On March 29, 1996, CIG filed with the FERC under Docket No. RP96-190 to
increase its rates by approximately $30 million annually and to realign certain
transportation services. On April 25, 1996, the FERC accepted the filing to
become effective October 1, 1996, subject to refund. In the event that the case
cannot be settled, a hearing before a FERC Administrative Law Judge is currently
scheduled for late 1997.

The FERC April 25, 1996 order also accepted tariff sheets filed by CIG to
establish its rights to enter into negotiated rates consistent with the
negotiated rate Policy. CIG's tariff sheets became effective May 1, 1996, and
continue to be effective despite the fact that certain parties have sought
judicial review of the FERC's actions with respect to CIG's negotiated rate
provisions.

CIG, ANR Pipeline, ANR Storage Company and Wyoming Interstate Company,
Ltd., subsidiaries of the Company, are regulated by the FERC. Certain of the
above regulatory matters and other regulatory issues remain unresolved among
these companies, their customers, their suppliers and the FERC. The Company has
made provisions which represent management's assessment of the ultimate
resolution of these issues. As a result, the Company anticipates that these
regulatory matters will not have a material adverse effect on its consolidated
financial position, results of operations or cash flows. While the Company
estimates the provisions to be adequate to cover potential adverse rulings on
these and other issues, it cannot estimate when each of these issues will be
resolved.

Environmental Matters. The Company's operations are subject to extensive
and evolving federal, state and local environmental laws and regulations. The
Company spent approximately $37 million in 1996 on environmental capital
projects and anticipates capital expenditures of approximately $42 million in
1997 in order to comply with such laws and regulations. The majority of the 1997
expenditures is attributable to construction projects at the Company's refining,
chemical and terminal facilities. The Company currently anticipates capital
expenditures for environmental compliance for the years 1998 through 2000 of $20
to $40 million per year. Additionally, appropriate governmental authorities may
enforce the laws and regulations with a variety of civil and criminal
enforcement measures, including monetary penalties and remediation requirements.



F-35



The Comprehensive Environmental Response, Compensation and Liability Act,
also known as "Superfund," as reauthorized, imposes liability, without regard to
fault or the legality of the original act, for disposal of a "hazardous
substance." Certain subsidiaries of the Company and a company in which Coastal
owns a 50% interest have been named as a potentially responsible party ("PRP")
in several "Superfund" waste disposal sites. At the 16 sites for which there is
sufficient information, total clean-up costs are estimated to be approximately
$333 million, and the Company estimates its pro-rata exposure, to be paid over a
period of several years, is approximately $7.4 million and has made appropriate
provisions. At 4 other sites, the Environmental Protection Agency ("EPA") is
currently unable to provide the Company with an estimate of total clean-up costs
and, accordingly, the Company is unable to calculate its share of those costs.

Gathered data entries
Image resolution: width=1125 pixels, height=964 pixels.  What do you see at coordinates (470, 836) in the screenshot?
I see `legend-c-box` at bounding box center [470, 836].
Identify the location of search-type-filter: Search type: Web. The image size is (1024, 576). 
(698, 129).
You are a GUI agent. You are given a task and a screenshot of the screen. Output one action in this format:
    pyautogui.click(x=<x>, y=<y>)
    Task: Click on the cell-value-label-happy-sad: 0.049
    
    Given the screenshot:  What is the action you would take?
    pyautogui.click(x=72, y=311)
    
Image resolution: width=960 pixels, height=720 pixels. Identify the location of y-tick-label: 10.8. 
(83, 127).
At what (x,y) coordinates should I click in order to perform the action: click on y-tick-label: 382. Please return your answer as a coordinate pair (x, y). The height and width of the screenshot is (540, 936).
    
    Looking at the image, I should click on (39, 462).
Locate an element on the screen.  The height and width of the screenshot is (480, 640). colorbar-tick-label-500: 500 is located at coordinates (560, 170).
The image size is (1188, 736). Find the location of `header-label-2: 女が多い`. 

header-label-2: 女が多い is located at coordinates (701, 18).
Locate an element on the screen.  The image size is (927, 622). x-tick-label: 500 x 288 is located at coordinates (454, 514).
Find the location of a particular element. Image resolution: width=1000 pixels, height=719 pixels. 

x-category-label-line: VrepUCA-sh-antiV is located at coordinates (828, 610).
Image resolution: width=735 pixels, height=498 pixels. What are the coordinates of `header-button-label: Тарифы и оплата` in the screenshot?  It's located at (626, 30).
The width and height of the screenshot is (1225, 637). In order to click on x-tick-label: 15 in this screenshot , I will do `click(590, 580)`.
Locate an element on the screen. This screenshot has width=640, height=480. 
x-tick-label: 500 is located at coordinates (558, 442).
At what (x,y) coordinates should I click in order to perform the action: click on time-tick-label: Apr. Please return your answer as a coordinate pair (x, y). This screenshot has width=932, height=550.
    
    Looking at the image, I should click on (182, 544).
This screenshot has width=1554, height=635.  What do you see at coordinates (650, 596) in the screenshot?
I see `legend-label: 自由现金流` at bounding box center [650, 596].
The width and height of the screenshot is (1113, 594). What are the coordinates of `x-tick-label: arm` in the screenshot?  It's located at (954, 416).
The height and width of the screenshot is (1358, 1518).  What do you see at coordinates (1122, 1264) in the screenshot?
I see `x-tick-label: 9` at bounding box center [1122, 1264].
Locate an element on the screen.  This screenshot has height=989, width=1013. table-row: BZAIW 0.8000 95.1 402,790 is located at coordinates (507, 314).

- _CHECK YOUR UNDERSTANDING_
- a) Render this sentence from the passage on regulatory and environmental matters into Spanish: "The Company's operations are subject to extensive and evolving federal, state and local environmental laws and regulations."
- b) Pick up the passage on regulatory and environmental matters after its last sentence and write the next part.
None of the entries are needed for this work.

- _ANSWERS TO THE PROBLEMS_
- a) Las operaciones de la Compañía están sujetas a leyes y regulaciones ambientales federales, estatales y locales extensas y en constante evolución.

- b)
Finally at 10 other sites, the Company has paid amounts to other PRPs or to the
EPA as is proportional share of associated clean-up costs. As to these latter
sites, the Company believes that its activities were de minimis. Additionally,
certain subsidiaries of the Company have been named as PRPs in two state sites.
At one site, the North Carolina Department of Health, Environment and Natural
Resources has estimated the total clean-up costs to be approximately $50
million, but the Company believes that the subsidiaries' activities at this site
were de minimis. At the other state site, the Florida Department of
Environmental Protection has demanded reimbursement of its costs, which total
$40,000, and suitable remediation. There is not sufficient information to
estimate the remedial costs or the Company's pro-rata exposure at this site.

Future information and developments will require the Company to continually
reassess the expected impact of these environmental matters. However, the
Company has evaluated its total environmental exposure based on currently
available data, including its potential joint and several liability, and
believes that compliance with all applicable laws and regulations will not have
a material adverse impact on the Company's liquidity, consolidated financial
position or results of operations.

Note 15. Quarterly Results of Operations (Unaudited)

Results of operations by quarter for the years ended December 31, 1996 and
1995 were (millions of dollars except per share):



Quarter Ended
-----------------------------------------------------------------------
March 31, 1996 June 30, 1996 Sept. 30, 1996 Dec. 31, 1996
-------------- ------------- -------------- -------------


Operating revenues......................... $ 3,097.8 $ 2,940.1 $ 2,786.1 $ 3,342.9
Less purchases............................. 2,360.5 2,252.4 2,089.4 2,277.5
---------- ----------- ---------- ---------
737.3 687.7 696.7 1,065.4
Other income and expenses.................. 654.8 621.6 638.1 772.4
---------- ----------- ---------- ---------
Earnings before extraordinary items........ 82.5 66.1 58.6 293.0*
Extraordinary items........................ - (12.0) - (85.6)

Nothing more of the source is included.